● REQUIRED WORK
What the task requires is each entry, restated exactly.
START SOURCE RECORDS
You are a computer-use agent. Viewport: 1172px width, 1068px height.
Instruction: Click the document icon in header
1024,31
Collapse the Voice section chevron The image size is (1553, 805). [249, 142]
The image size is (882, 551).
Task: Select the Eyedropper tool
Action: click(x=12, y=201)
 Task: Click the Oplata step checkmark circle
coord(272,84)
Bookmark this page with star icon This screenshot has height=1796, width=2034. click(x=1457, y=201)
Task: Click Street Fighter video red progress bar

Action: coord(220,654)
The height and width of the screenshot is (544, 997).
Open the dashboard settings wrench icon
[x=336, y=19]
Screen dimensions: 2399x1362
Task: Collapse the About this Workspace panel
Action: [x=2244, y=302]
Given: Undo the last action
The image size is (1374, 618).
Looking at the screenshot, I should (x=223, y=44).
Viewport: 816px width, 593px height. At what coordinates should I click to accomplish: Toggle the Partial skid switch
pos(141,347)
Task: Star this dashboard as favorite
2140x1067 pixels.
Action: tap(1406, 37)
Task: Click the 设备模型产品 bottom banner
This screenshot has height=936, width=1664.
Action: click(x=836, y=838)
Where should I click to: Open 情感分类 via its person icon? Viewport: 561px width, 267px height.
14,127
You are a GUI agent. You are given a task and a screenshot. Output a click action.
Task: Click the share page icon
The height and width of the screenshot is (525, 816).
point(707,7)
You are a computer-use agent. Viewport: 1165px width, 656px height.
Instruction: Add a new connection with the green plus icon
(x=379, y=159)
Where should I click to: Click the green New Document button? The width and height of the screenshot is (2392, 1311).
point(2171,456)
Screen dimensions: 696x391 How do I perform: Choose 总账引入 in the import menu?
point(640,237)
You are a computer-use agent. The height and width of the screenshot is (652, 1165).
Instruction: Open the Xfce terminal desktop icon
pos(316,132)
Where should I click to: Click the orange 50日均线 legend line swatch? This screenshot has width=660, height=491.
END SOURCE RECORDS
● TASK OUTPUT
You are a computer-use agent. Viewport: 1172px width, 1068px height.
Instruction: Click the document icon in header
1024,31
Collapse the Voice section chevron The image size is (1553, 805). [249, 142]
The image size is (882, 551).
Task: Select the Eyedropper tool
Action: click(x=12, y=201)
 Task: Click the Oplata step checkmark circle
coord(272,84)
Bookmark this page with star icon This screenshot has height=1796, width=2034. click(x=1457, y=201)
Task: Click Street Fighter video red progress bar

Action: coord(220,654)
The height and width of the screenshot is (544, 997).
Open the dashboard settings wrench icon
[x=336, y=19]
Screen dimensions: 2399x1362
Task: Collapse the About this Workspace panel
Action: [x=2244, y=302]
Given: Undo the last action
The image size is (1374, 618).
Looking at the screenshot, I should (x=223, y=44).
Viewport: 816px width, 593px height. At what coordinates should I click to accomplish: Toggle the Partial skid switch
pos(141,347)
Task: Star this dashboard as favorite
2140x1067 pixels.
Action: tap(1406, 37)
Task: Click the 设备模型产品 bottom banner
This screenshot has height=936, width=1664.
Action: click(x=836, y=838)
Where should I click to: Open 情感分类 via its person icon? Viewport: 561px width, 267px height.
14,127
You are a GUI agent. You are given a task and a screenshot. Output a click action.
Task: Click the share page icon
The height and width of the screenshot is (525, 816).
point(707,7)
You are a computer-use agent. Viewport: 1165px width, 656px height.
Instruction: Add a new connection with the green plus icon
(x=379, y=159)
Where should I click to: Click the green New Document button? The width and height of the screenshot is (2392, 1311).
point(2171,456)
Screen dimensions: 696x391 How do I perform: Choose 总账引入 in the import menu?
point(640,237)
You are a computer-use agent. The height and width of the screenshot is (652, 1165).
Instruction: Open the Xfce terminal desktop icon
pos(316,132)
Where should I click to: Click the orange 50日均线 legend line swatch? This screenshot has width=660, height=491.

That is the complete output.